Why does everyone care so much where the twenty-somethings live?
A couple of years ago, I wrote a post for Mamamia – my first piece for Mamamia – about why I lived at home. I was 23 at the time, fresh out of uni, and – in hindsight – terribly naïve.
Looking back now, I realise I probably shouldn’t have listed expensive cheeses and fancy shower gels as reasons to stay at home. Ditto those laundry facilities I was so very fond of. Those comments did not make me any friends. The post had me jumping for joy one minute and crying on the phone to my friends the next. Even now I’m still trying to work out what made people so angry.
Anyway… It was probably ironic that only a week after I wrote that piece, I was offered a job that would see me moving out of home or facing one heck of a commute. So I packed up (Mum’s) toaster and entered into the share house life – a life so many commenters had pleaded with me not to let pass by.
Today, I’m still living out of home, and I want to broach that original subject again.

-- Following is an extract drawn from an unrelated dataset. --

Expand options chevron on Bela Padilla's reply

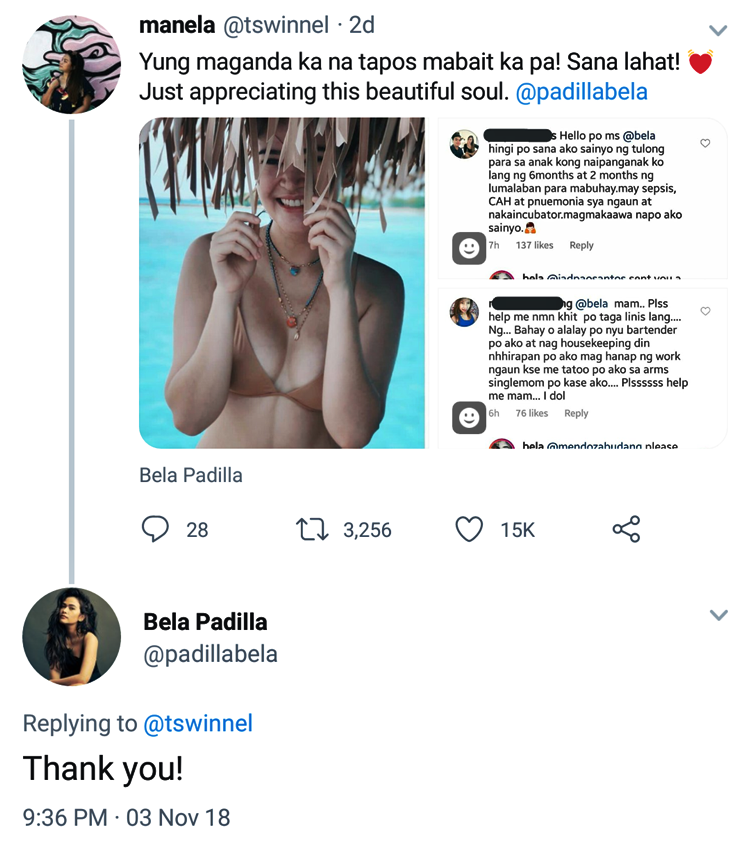tap(718, 615)
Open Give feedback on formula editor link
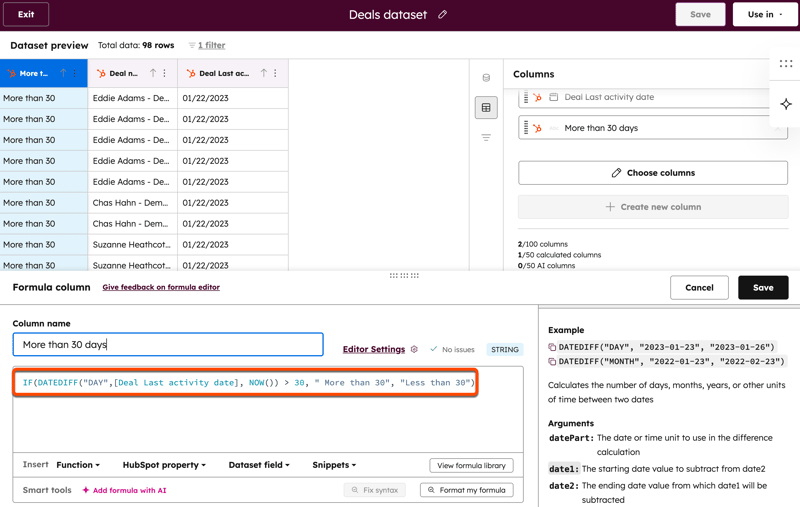800x507 pixels. [x=161, y=287]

Because in the two years since I wrote the original post the conversation hasn’t gone away and if anything, the debate on how long people should stay in the family home is feistier than ever.
And as my friends start to drift from the mid-twenty age bracket towards the ‘holy shit I’m pretty much 30’ cohort, living at home is becoming less and less socially acceptable. At the age of 21 it was normal, at 25 it was justifiable, but at any age thereafter living at home is just an awkward conversation.